■ Dataset entries
****************************************

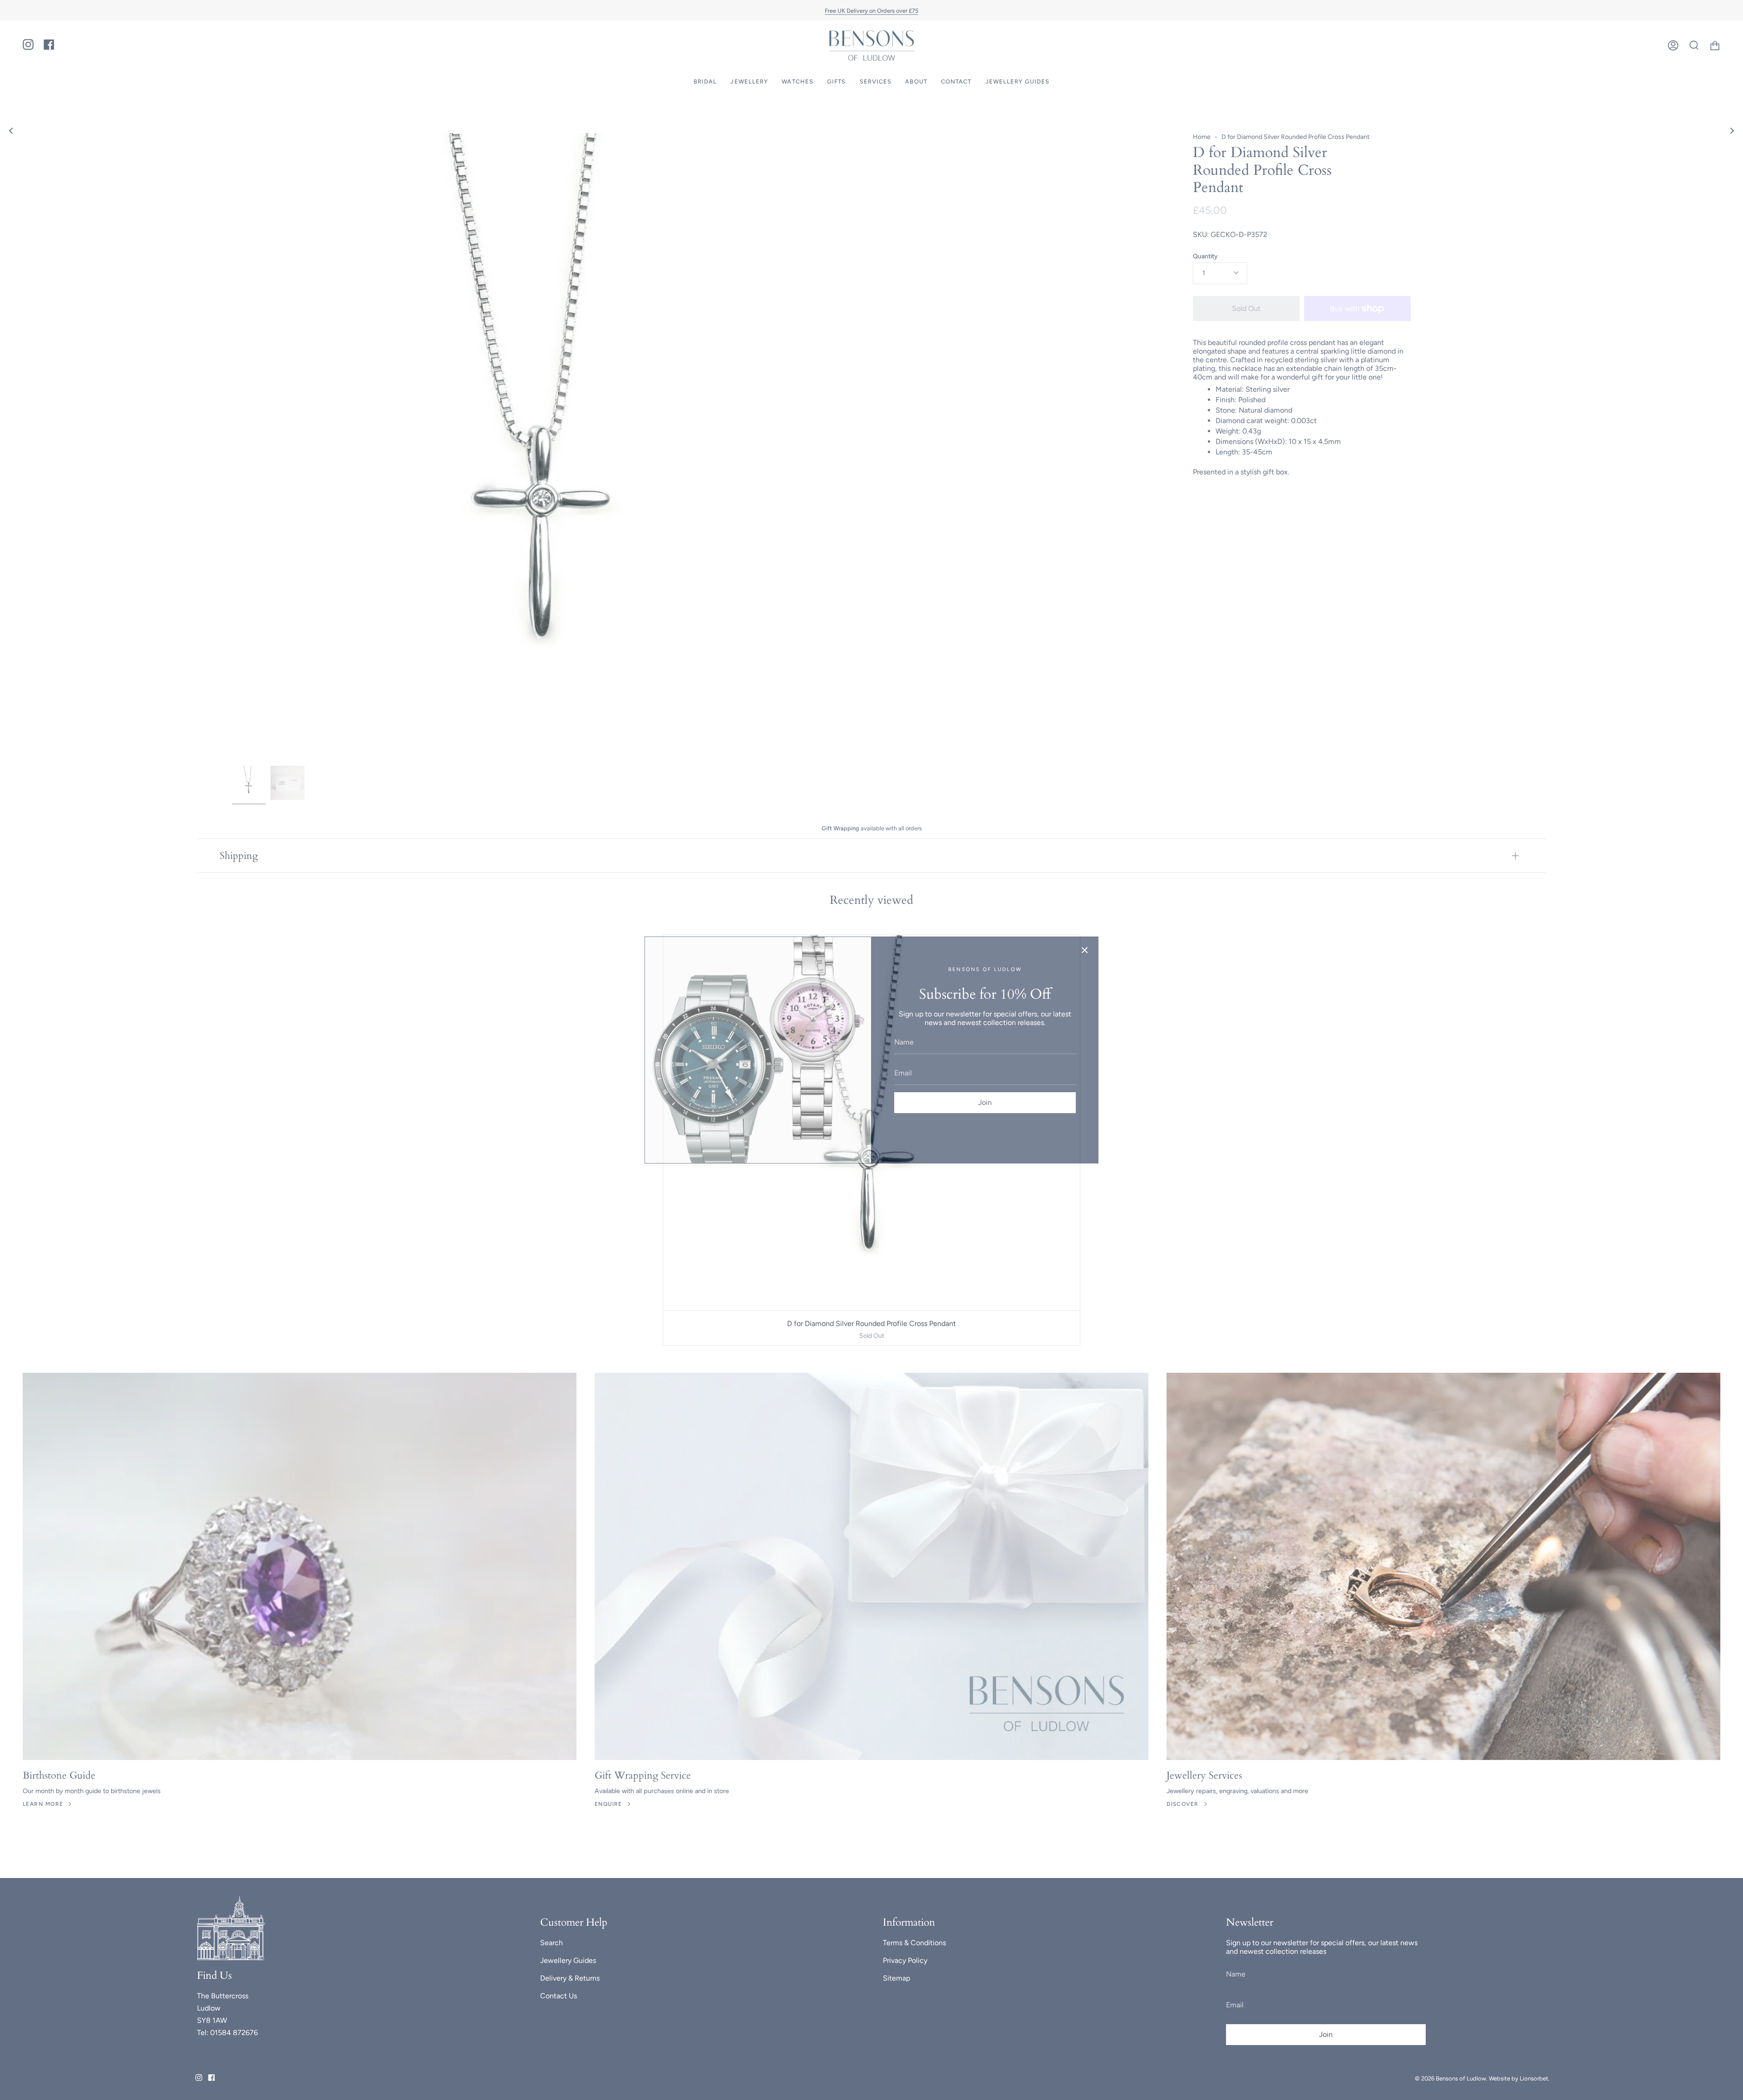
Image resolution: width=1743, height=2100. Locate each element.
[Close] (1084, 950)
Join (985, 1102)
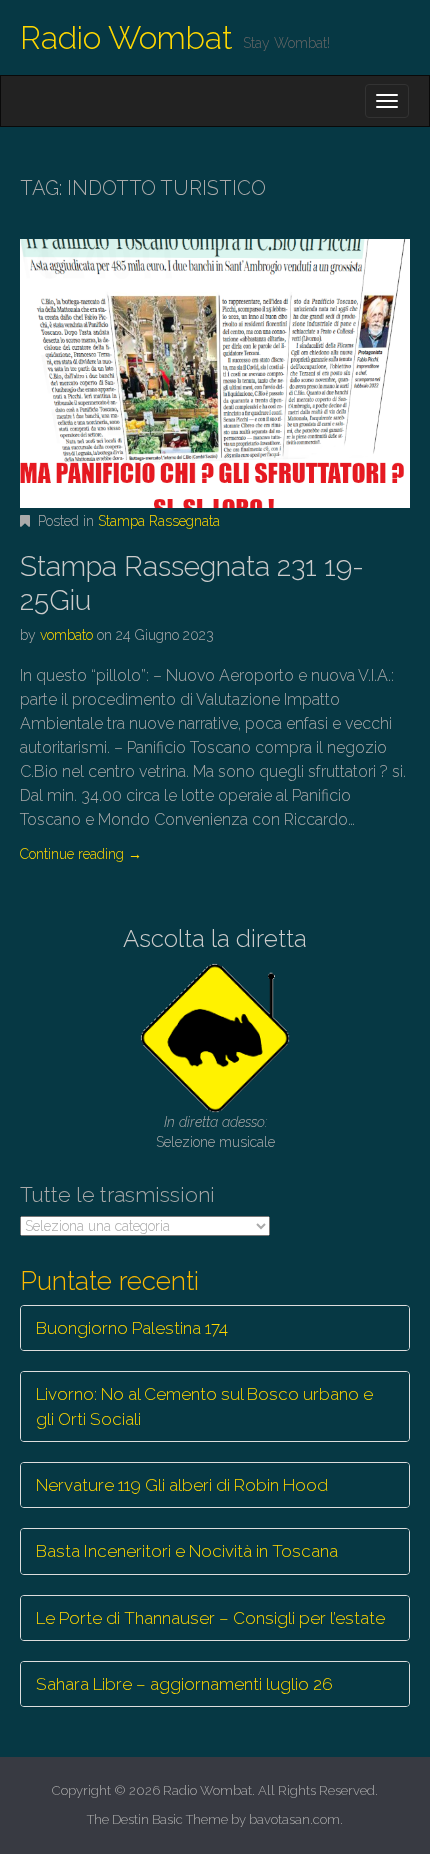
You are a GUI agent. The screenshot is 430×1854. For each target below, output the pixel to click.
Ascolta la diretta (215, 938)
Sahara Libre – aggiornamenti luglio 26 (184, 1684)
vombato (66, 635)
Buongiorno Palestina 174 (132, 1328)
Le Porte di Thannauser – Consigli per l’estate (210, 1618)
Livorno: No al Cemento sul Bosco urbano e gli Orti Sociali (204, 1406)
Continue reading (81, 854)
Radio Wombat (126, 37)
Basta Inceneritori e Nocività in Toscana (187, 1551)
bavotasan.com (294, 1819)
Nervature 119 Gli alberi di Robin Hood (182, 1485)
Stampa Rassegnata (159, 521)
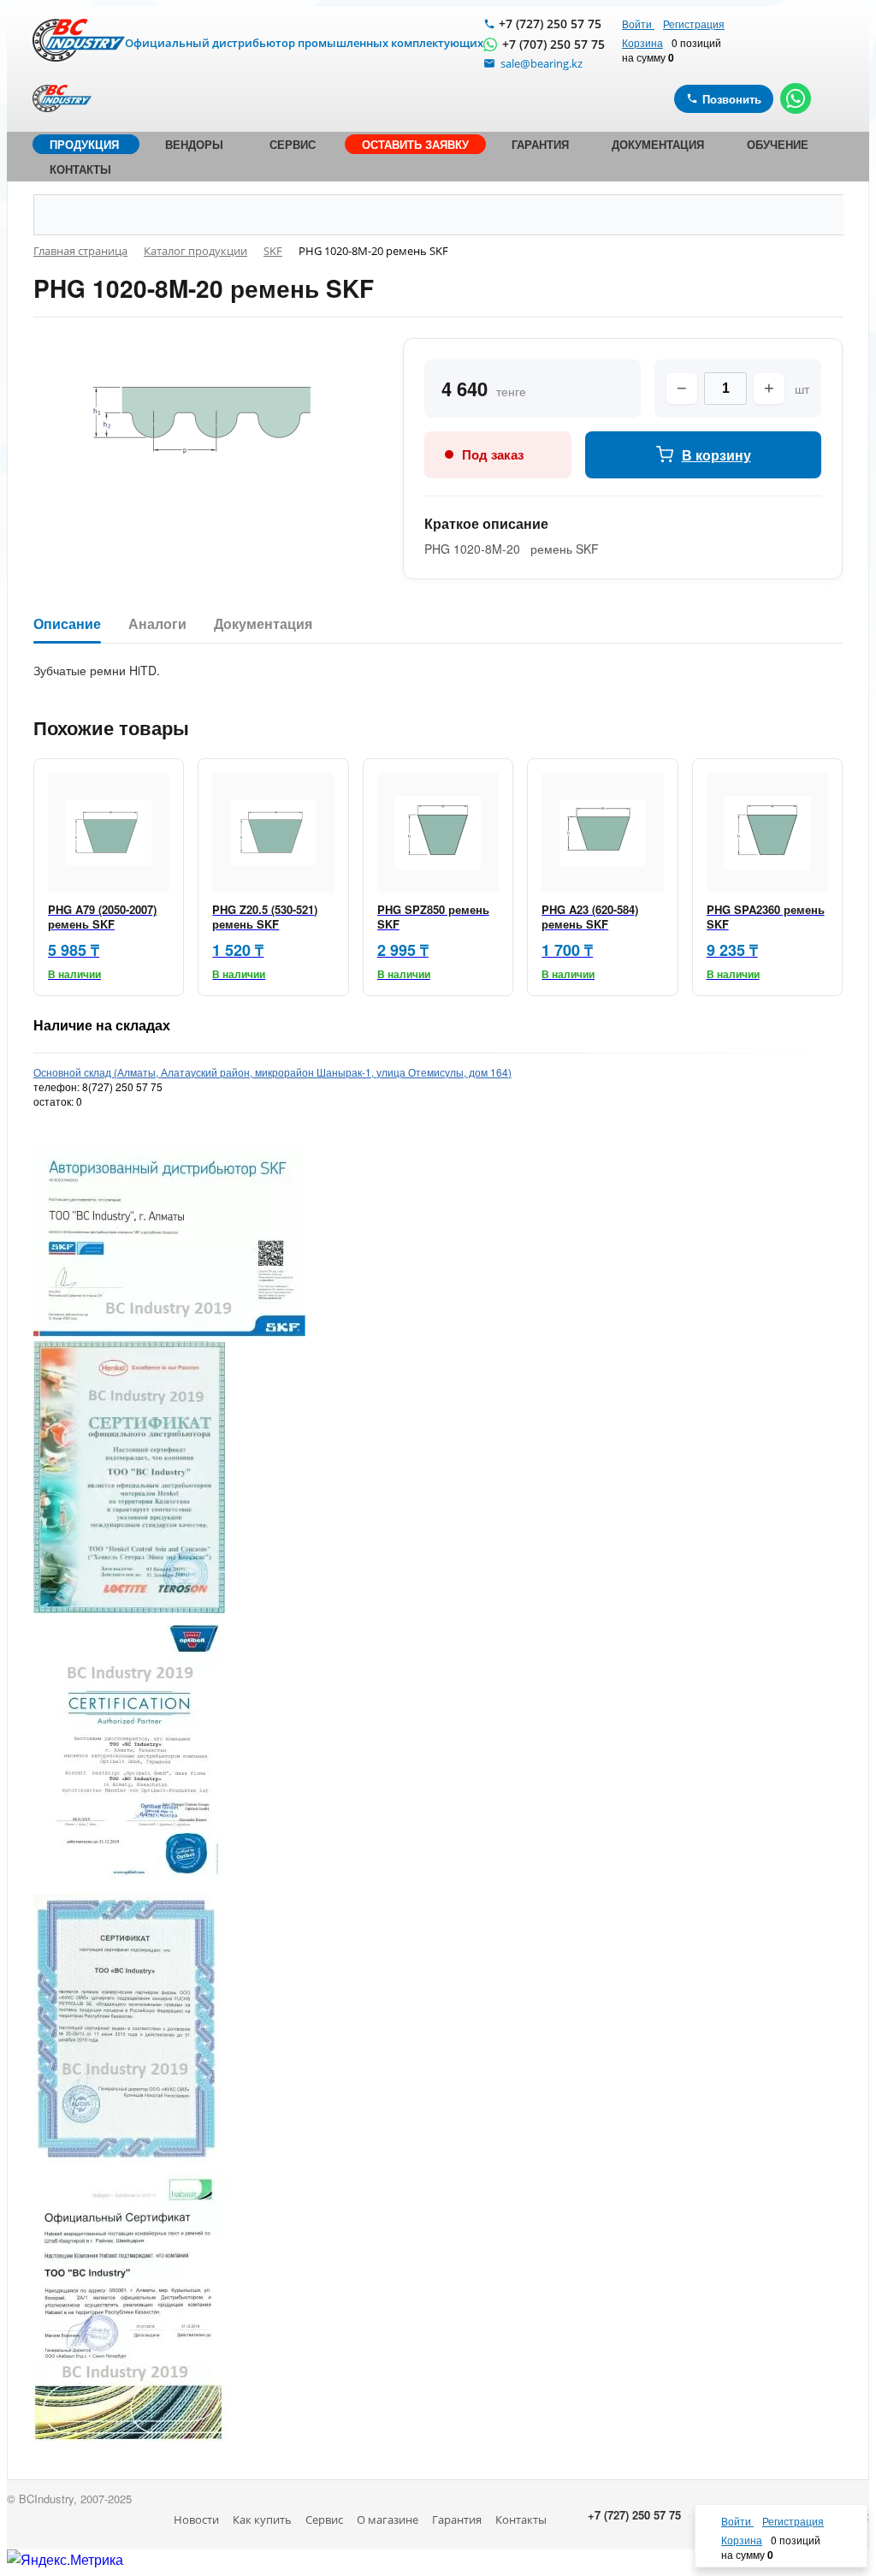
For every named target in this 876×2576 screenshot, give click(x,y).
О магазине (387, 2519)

****************************************

■ Exercise goal
Each line of the records with the word "click" in it is to be copied.

■ Completed exercise
You are a GUI agent. The screenshot is 430×1854. For each target below, output the pixel to click.
For every named target in this 876×2576 screenshot, give click(x,y).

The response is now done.